Confidence isn’t peaking, but one of the emblematic projects of the correction that hit B.C. real estate markets during the latter half of the 2000s shows that developers are taking a measured approach to the new environment.
Anthem Properties Group has redesigned the former Bambu project in Victoria, a site it acquired from the Amadon Group in late 2005 and shelved a few months later due to the economics of the $45 million project in an environment of fast-rising construction costs and cooling demand. It was one of the first projects in the province to return deposits to buyers in the nascent downturn that picked up steam two years later when financial markets crashed.
Rechristened Union, the project’s new incarnation proposes 133 units in two five-storey blocks on a site bounded by Pandora and Fisgard streets. That’s down from the original count of 161 units and seven storeys. The units proposed have also been scaled down, and now average 530 to 600 square feet apiece.
The changes give the project an efficient design Anthem expects will be cheaper to build and easier to sell when – if city gives the go-ahead – marketing begins in spring 2011.
“There were just so many different unit types, and that’s what made the previous project a lot more expensive, a lot more complex,” said Sylvia Yung, vice-president, communications, for Anthem. “We’ve simplified it; we’ve made it a lot more efficient to build.”
Plans for Union reflect not just the historic rebound in residential markets in B.C. over the past 18 months but also the stand-out nature of construction. Tallies for building permit volumes in the Lower Mainland-Southwest region in October, for example, showed the biggest increase since June 2007.
Meanwhile, resumption in the new year of the Multisport Centre of Excellence in Burnaby after being on hold for more than two years is buoying the fortunes of MHPM Project Managers Inc.
A year ago, MHPM was getting ready to more than double its office space with a move into 7,400 square feet at City Square. With better economic times this past spring, it has been able to hire 11 new employees since June, bringing its total staff to 38, and last week it opened an office in Kelowna. A location will open in Victoria in early 2011 to handle a growing roster of clients. This year alone has seen it sign 15 new clients.
While stimulus funding for several projects ensured steady work for MHPM through the recession, diversification into strategic advisory services and assisting clients such as BC Hydro become more energy efficient have contributed to its growth.
Its own offices seem a world apart from the retail area of City Square, with warm wood panelling accenting the open spaces with abundant natural light (when there’s light to be had). After hours, section-specific lighting and heating provide staff a comfortable work environment while cutting energy costs. Many of the fixtures were repurposed from MHPM’s former offices, contributing to LEED-CI Gold certification for the space, which can accommodate up to 50 people.

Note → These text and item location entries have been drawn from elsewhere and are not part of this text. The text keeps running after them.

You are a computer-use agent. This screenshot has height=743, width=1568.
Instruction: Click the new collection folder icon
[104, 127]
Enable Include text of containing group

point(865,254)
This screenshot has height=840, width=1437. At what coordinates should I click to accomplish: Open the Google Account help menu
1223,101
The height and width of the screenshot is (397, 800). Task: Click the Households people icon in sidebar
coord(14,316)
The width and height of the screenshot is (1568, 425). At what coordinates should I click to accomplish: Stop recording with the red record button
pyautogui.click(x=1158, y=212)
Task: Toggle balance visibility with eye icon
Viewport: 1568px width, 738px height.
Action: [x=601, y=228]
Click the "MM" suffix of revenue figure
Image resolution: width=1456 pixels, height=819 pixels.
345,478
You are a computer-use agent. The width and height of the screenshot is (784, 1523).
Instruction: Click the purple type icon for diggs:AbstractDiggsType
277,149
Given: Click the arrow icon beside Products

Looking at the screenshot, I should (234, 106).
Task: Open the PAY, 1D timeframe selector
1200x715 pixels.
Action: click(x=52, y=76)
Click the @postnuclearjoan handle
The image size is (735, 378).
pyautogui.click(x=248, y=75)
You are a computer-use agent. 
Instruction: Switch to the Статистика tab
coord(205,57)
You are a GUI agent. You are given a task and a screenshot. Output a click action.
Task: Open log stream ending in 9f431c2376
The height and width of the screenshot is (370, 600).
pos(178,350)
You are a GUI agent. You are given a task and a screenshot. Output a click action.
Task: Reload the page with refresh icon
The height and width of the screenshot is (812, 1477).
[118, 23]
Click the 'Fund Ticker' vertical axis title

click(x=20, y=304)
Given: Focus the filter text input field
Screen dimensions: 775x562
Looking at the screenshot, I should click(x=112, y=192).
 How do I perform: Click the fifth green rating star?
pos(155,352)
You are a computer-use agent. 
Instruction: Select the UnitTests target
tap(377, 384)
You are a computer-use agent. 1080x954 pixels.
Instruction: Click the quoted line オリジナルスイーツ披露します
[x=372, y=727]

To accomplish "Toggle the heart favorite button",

Watch for announcements of major new contracts for the firm, which is owned by Vancouver-based Colliers Macaulay Nicolls Inc.
Stalled projects may be resuming, but dangers remain. Work at the much-anticipated Metrotower III in Burnaby, for example, is effectively on hold while developer Ivanhoe Cambridge seeks pre-lease commitments. There has been some interest, but no deals.
Gordon Wylie, Ivanhoe Cambridge’s director of development, said the parkade has been built, leaving work above grade yet to rise. The current timeline calls for completion of the 400,000-square-foot tower by June 2013.
“We are committed to completing Metrotower III,” Wylie said.
It’s déjŕ vu for a project that was to occupy a podium originally built in 1991, just before a market change nixed plans for the site. The development of significant new office projects in downtown Vancouver as well as a spike in office vacancies following the implosion of the tech bubble in 2001 also worked against the project’s construction.
When plans to revive the project were announced in 2008, Ivanhoe Cambridge touted vacancies of 0.3% in triple-A office space in Burnaby as well as proximity to transit, shopping and other amenities as points in the project’s favour.
Today, tighter financing conditions and triple-A vacancies in the 5% range (according to Colliers International) make pre-lease commitments sine qua non for many new projects.